Background
Our system does a ‘review’ of messages after our operators save them. It checks for things like fields not being filled in where they normally are, but most importantly it checks for spelling mistakes and typos.
We used to use the Telerik Radspell spell checker component in a back end web service. It worked adequately but it had a limited dictionary, didn’t know the Queen’s English (it uses American spellings) and the suggested corrections were often a bit…… random as you can see from the screenshot below. The word column contains the supplied misspelling and the subsequent columns are the suggestions (in order).
How does an average spell checker work?
It’s pretty simple to make a crude spell checker and all you need is a dictionary of correct words. You take each word and check if it exists in the dictionary. If not, you then loop through the dictionary seeing how different each correct word is to the supplied misspelled word. There’s a well used algorithm for seeing how different words are. This is called the Levenstein distance, or ‘edit distance’. Each addition/subtraction/substitution counts as an ‘edit’ For instance, take the misspelling of ‘hosspitle’
hosspitle -> hospitle
hospitle -> hospitae
hospitae -> hospital
That’s an edit distance of 3. The lower the Levenstein distance the more the words are alike.
There’s a slight snag with doing it this way though. If you have even a small dictionary of say 10,000 words you’d need to compare each of the 10,000 words to your misspelling. There’s no real way of pre-computing it as you can’t possibly cater for all misspellings. It’d be quite a costly computational exercise. We can get a much much smaller subset of words to compare by selecting them based on a phonetic algorithm. The most common of which is soundex. This way we can pre-compute the soundex code for all of our known good words.
_ _ _ _ _
▶ [WHAT TO DO] Pick up the piece on spell checking after its last sentence and carry it forward.

▶ [DATA UNDER STUDY]
_ _ _ _ _
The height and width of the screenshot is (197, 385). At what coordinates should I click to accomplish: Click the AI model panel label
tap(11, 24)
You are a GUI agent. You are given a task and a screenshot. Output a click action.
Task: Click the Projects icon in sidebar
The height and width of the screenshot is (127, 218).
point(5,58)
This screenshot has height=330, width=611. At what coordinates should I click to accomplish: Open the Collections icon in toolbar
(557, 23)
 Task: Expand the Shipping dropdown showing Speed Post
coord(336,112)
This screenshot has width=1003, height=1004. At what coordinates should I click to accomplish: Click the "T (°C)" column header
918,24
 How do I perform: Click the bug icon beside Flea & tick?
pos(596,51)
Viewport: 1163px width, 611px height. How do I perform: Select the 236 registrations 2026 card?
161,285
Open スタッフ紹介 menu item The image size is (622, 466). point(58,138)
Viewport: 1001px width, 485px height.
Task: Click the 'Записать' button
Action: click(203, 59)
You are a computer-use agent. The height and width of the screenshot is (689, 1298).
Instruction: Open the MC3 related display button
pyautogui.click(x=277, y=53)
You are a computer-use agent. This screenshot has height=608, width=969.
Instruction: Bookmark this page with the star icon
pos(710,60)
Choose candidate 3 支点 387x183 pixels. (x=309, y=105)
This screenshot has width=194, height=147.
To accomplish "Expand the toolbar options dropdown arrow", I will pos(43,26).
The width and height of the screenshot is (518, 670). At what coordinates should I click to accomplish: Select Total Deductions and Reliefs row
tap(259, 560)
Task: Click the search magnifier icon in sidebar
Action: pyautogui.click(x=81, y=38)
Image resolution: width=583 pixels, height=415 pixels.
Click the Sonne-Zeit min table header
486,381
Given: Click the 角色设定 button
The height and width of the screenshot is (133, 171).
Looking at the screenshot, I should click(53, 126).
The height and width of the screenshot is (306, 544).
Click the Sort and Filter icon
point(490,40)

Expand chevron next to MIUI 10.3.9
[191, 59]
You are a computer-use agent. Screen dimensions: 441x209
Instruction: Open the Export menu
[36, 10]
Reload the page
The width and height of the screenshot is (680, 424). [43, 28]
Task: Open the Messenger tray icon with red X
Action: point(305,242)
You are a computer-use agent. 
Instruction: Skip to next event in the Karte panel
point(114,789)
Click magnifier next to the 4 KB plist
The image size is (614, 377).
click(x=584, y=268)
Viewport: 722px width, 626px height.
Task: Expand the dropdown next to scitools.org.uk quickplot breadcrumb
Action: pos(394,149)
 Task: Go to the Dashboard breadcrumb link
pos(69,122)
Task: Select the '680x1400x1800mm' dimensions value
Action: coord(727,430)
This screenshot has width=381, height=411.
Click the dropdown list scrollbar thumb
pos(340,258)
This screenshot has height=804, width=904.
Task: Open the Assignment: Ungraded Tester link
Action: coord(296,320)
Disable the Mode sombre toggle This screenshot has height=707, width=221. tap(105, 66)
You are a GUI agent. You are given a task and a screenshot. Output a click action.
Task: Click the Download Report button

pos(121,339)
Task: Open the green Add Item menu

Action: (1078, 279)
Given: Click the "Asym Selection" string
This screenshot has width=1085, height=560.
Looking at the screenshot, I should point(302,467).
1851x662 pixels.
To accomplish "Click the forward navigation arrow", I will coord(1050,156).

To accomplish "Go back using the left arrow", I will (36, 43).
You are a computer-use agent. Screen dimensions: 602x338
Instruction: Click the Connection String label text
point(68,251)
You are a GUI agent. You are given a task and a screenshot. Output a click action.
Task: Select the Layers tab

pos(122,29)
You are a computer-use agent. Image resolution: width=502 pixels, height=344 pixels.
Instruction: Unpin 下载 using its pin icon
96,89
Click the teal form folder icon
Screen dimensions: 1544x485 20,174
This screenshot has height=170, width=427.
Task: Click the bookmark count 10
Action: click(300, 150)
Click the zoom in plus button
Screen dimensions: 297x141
_ _ _ _ _
▶ [RESPONSE BOX]
For example, you can get the soundex value for ‘hosspitle’ using SQL2008 by doing select soundex(‘hosspitle’). This gives a value of H213. If I check the soundex of ‘hospital’ I also get H213. This means that the correct result would be in the subset which is a good start!
Spell Check 2.0…….
Why?
Because crappy looking messages with spelling mistakes and typos don’t give the client a sense of professionalism. The previous spelling corrector called wolf a bit too often and I found that a lot of operators would get used to ignoring it. Also, if it didn’t list the correct suggestion first time around it took them a while to go back into the message, correct the word and resend… there was a temptation to just ignore the mistake and send it anyway.
Improvement #1 – Junking the Telerik engine.
First step is to reproduce what the Telerik spell checker does so I can start to develop my own system. This turned out to be pretty easy. Just find a dictionary of English words on the tinterweb, upload to SQL, create a column for a Soundex field and use the built in SQL Soundex function to pre-compute the soundex’s by doing “update englishwords set soundexvalue = soundex(word)”.
You can then select your word subset back by doing something like “select * from words where soundexvalue = soundex(@mywrongword)”. Using the ‘hosspitle’ example, my dictionary gives me 47 records including
hagbut hasped hispid hackbut hagbuts hawkbit hexapod hackbuts hawkbits hexapods hexapody hiccuped |
hospital hagbuteer hagbutter hiccupped hispidity hospitals hospitium houseboat housebote hospitalizing hospitableness hospitalization |
(No, I don’t know what half of those words are either!)
Anyway, once I get our subset I order it by Edit Distance, so hospital will come amongst the first few search results. This gave me exactly the same results as the Telerik engine and therefore a decent baseline to work from…..
Improvement #2 – Using a bigger dictionary
Bigger is better most of the time, and I needed more words. Searching the internet for a while I found some decent sized CSV’s which had lists of words along with the number of occurrences that word has been seen (this will be useful later). I uploaded this in exactly the same way as improvement 1, into a table called BigDictionary but with a field for the occurrences. The system now uses the previous English words dictionary just to check if it’s a valid word. If I don’t see it in the table I then use the BigDictionary table to retrieve a list of possibilities.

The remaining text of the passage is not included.